▸ What you need to do: Below are records to be output exactly, every one of them.

[Pixel coordinate grounding data]
--------
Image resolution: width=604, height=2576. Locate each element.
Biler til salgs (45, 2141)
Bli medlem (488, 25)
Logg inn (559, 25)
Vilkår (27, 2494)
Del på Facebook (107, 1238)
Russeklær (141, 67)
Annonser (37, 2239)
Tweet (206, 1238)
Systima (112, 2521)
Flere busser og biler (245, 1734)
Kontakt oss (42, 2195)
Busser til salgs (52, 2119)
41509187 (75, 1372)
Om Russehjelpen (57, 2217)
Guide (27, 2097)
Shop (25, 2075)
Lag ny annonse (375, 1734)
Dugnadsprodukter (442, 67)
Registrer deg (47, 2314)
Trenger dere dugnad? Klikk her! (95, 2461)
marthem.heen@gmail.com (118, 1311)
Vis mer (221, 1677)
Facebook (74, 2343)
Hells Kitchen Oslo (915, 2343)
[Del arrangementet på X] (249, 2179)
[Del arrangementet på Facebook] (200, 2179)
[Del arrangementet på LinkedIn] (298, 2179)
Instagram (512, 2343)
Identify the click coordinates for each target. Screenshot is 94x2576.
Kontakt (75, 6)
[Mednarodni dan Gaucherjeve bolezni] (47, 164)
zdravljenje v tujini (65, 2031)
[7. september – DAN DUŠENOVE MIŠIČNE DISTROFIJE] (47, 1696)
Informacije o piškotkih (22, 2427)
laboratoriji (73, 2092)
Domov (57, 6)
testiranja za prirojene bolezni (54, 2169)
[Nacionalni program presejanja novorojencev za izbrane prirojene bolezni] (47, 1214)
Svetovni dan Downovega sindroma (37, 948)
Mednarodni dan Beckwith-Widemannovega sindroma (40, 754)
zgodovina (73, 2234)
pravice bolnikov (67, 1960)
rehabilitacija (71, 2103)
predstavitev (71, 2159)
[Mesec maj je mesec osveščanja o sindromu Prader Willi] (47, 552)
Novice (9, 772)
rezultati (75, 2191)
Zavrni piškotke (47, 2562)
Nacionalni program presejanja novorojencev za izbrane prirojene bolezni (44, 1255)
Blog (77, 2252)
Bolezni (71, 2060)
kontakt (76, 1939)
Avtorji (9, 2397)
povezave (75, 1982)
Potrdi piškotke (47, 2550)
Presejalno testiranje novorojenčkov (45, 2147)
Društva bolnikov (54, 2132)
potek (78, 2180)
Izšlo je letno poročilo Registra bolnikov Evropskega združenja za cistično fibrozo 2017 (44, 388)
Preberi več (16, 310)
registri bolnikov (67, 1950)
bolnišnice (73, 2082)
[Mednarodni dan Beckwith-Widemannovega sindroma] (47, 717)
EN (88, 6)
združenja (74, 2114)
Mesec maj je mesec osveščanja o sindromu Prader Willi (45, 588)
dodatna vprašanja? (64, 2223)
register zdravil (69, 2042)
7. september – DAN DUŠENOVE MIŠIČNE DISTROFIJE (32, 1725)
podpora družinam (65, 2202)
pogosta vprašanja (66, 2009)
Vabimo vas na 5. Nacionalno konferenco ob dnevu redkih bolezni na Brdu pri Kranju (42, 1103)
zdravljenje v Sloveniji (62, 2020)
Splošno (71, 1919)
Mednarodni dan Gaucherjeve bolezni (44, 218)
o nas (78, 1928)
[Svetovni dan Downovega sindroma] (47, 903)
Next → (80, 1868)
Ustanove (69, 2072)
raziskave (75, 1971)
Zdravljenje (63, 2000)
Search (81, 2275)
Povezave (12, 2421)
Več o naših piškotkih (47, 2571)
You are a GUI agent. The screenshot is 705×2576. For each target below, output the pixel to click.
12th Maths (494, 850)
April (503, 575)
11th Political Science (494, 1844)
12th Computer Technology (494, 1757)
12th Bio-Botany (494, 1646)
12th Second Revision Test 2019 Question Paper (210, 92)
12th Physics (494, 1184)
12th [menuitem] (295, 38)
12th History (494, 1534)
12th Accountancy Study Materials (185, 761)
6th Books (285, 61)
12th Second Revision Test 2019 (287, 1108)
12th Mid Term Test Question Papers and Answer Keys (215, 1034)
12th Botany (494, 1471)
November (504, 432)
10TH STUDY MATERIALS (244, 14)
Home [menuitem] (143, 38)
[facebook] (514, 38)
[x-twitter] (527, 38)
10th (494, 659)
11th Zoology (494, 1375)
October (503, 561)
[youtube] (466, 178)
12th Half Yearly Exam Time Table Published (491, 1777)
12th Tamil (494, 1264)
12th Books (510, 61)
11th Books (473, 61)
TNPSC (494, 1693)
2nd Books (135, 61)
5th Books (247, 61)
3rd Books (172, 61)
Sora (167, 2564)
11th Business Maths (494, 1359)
--------
▸ Answer below:
Image resolution: width=604, height=2576. Locate each element.
Biler til salgs (45, 2141)
Bli medlem (488, 25)
Logg inn (559, 25)
Vilkår (27, 2494)
Del på Facebook (107, 1238)
Russeklær (141, 67)
Annonser (37, 2239)
Tweet (206, 1238)
Systima (112, 2521)
Flere busser og biler (245, 1734)
Kontakt oss (42, 2195)
Busser til salgs (52, 2119)
41509187 (75, 1372)
Om Russehjelpen (57, 2217)
Guide (27, 2097)
Shop (25, 2075)
Lag ny annonse (375, 1734)
Dugnadsprodukter (442, 67)
Registrer deg (47, 2314)
Trenger dere dugnad? Klikk her! (95, 2461)
marthem.heen@gmail.com (118, 1311)
Vis mer (221, 1677)
Facebook (74, 2343)
Hells Kitchen Oslo (915, 2343)
[Del arrangementet på X] (249, 2179)
[Del arrangementet på Facebook] (200, 2179)
[Del arrangementet på LinkedIn] (298, 2179)
Instagram (512, 2343)
Identify the click coordinates for each target. Screenshot is 94x2576.
Kontakt (75, 6)
[Mednarodni dan Gaucherjeve bolezni] (47, 164)
zdravljenje v tujini (65, 2031)
[7. september – DAN DUŠENOVE MIŠIČNE DISTROFIJE] (47, 1696)
Informacije o piškotkih (22, 2427)
laboratoriji (73, 2092)
Domov (57, 6)
testiranja za prirojene bolezni (54, 2169)
[Nacionalni program presejanja novorojencev za izbrane prirojene bolezni] (47, 1214)
Svetovni dan Downovega sindroma (37, 948)
Mednarodni dan Beckwith-Widemannovega sindroma (40, 754)
zgodovina (73, 2234)
pravice bolnikov (67, 1960)
rehabilitacija (71, 2103)
predstavitev (71, 2159)
[Mesec maj je mesec osveščanja o sindromu Prader Willi] (47, 552)
Novice (9, 772)
rezultati (75, 2191)
Zavrni piškotke (47, 2562)
Nacionalni program presejanja novorojencev za izbrane prirojene bolezni (44, 1255)
Blog (77, 2252)
Bolezni (71, 2060)
kontakt (76, 1939)
Avtorji (9, 2397)
povezave (75, 1982)
Potrdi piškotke (47, 2550)
Presejalno testiranje novorojenčkov (45, 2147)
Društva bolnikov (54, 2132)
potek (78, 2180)
Izšlo je letno poročilo Registra bolnikov Evropskega združenja za cistično fibrozo 2017 (44, 388)
Preberi več (16, 310)
registri bolnikov (67, 1950)
bolnišnice (73, 2082)
[Mednarodni dan Beckwith-Widemannovega sindroma] (47, 717)
EN (88, 6)
združenja (74, 2114)
Mesec maj je mesec osveščanja o sindromu Prader Willi (45, 588)
dodatna vprašanja? (64, 2223)
register zdravil (69, 2042)
7. september – DAN DUŠENOVE MIŠIČNE DISTROFIJE (32, 1725)
podpora družinam (65, 2202)
pogosta vprašanja (66, 2009)
Vabimo vas na 5. Nacionalno konferenco ob dnevu redkih bolezni na Brdu pri Kranju (42, 1103)
zdravljenje v Sloveniji (62, 2020)
Splošno (71, 1919)
Mednarodni dan Gaucherjeve bolezni (44, 218)
o nas (78, 1928)
[Svetovni dan Downovega sindroma] (47, 903)
Next → (80, 1868)
Ustanove (69, 2072)
raziskave (75, 1971)
Zdravljenje (63, 2000)
Search (81, 2275)
Povezave (12, 2421)
Več o naših piškotkih (47, 2571)
You are a GUI agent. The screenshot is 705×2576. For each target below, output the pixel to click.
12th Maths (494, 850)
April (503, 575)
11th Political Science (494, 1844)
12th Computer Technology (494, 1757)
12th Bio-Botany (494, 1646)
12th Second Revision Test 2019 Question Paper (210, 92)
12th Physics (494, 1184)
12th [menuitem] (295, 38)
12th History (494, 1534)
12th Accountancy Study Materials (185, 761)
6th Books (285, 61)
12th Second Revision Test 2019 (287, 1108)
12th Mid Term Test Question Papers and Answer Keys (215, 1034)
12th Botany (494, 1471)
November (504, 432)
10TH STUDY MATERIALS (244, 14)
Home [menuitem] (143, 38)
[facebook] (514, 38)
[x-twitter] (527, 38)
10th (494, 659)
11th Zoology (494, 1375)
October (503, 561)
[youtube] (466, 178)
12th Half Yearly Exam Time Table Published (491, 1777)
12th Tamil (494, 1264)
12th Books (510, 61)
11th Books (473, 61)
TNPSC (494, 1693)
2nd Books (135, 61)
5th Books (247, 61)
3rd Books (172, 61)
Sora (167, 2564)
11th Business Maths (494, 1359)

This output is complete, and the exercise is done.